Task to carry out | The required result is each line of the entries below containing the string "size".

(Collected data)
________

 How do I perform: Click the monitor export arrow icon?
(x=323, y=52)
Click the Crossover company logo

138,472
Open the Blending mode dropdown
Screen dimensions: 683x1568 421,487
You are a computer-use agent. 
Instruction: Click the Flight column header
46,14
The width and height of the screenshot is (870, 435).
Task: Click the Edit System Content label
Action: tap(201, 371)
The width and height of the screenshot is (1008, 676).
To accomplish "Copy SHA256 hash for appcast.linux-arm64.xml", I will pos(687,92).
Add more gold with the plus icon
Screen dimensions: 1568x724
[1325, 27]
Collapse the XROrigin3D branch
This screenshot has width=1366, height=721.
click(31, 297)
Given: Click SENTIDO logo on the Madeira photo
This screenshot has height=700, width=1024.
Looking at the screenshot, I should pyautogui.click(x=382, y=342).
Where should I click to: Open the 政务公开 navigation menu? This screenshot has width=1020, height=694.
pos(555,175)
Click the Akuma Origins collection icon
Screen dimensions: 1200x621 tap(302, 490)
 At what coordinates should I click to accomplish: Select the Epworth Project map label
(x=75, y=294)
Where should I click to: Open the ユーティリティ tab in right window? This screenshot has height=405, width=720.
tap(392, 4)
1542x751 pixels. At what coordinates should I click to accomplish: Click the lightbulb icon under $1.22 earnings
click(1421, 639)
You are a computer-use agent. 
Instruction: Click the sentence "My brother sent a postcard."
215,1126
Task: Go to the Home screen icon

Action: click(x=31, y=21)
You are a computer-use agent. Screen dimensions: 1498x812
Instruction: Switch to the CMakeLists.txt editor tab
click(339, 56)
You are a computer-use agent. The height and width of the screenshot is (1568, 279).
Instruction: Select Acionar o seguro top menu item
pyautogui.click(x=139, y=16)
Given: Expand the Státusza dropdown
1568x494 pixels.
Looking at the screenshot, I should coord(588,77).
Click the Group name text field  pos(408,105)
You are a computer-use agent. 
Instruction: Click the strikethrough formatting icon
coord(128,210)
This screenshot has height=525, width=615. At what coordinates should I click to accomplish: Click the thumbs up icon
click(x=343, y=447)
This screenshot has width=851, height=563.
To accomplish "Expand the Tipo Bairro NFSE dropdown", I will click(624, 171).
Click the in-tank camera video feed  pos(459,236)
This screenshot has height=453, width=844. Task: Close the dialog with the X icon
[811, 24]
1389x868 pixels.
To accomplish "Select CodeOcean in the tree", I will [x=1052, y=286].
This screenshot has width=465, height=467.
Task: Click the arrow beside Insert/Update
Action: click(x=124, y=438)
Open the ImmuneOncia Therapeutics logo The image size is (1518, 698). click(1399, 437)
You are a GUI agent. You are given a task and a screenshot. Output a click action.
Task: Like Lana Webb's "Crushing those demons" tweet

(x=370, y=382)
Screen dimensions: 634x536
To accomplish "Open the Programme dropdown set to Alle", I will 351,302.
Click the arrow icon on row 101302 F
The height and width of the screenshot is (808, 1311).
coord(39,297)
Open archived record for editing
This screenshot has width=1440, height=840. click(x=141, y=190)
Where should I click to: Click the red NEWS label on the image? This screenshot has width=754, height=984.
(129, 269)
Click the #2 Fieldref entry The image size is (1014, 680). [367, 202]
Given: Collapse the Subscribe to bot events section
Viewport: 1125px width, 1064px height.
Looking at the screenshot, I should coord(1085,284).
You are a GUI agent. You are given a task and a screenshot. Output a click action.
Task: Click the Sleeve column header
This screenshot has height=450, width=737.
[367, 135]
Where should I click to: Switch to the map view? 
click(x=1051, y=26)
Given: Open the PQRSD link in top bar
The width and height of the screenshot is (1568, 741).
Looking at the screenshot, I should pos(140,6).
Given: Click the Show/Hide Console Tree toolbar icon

________

Response to the exercise |
Open the ImmuneOncia Therapeutics logo The image size is (1518, 698). click(1399, 437)
Click the #2 Fieldref entry The image size is (1014, 680). [367, 202]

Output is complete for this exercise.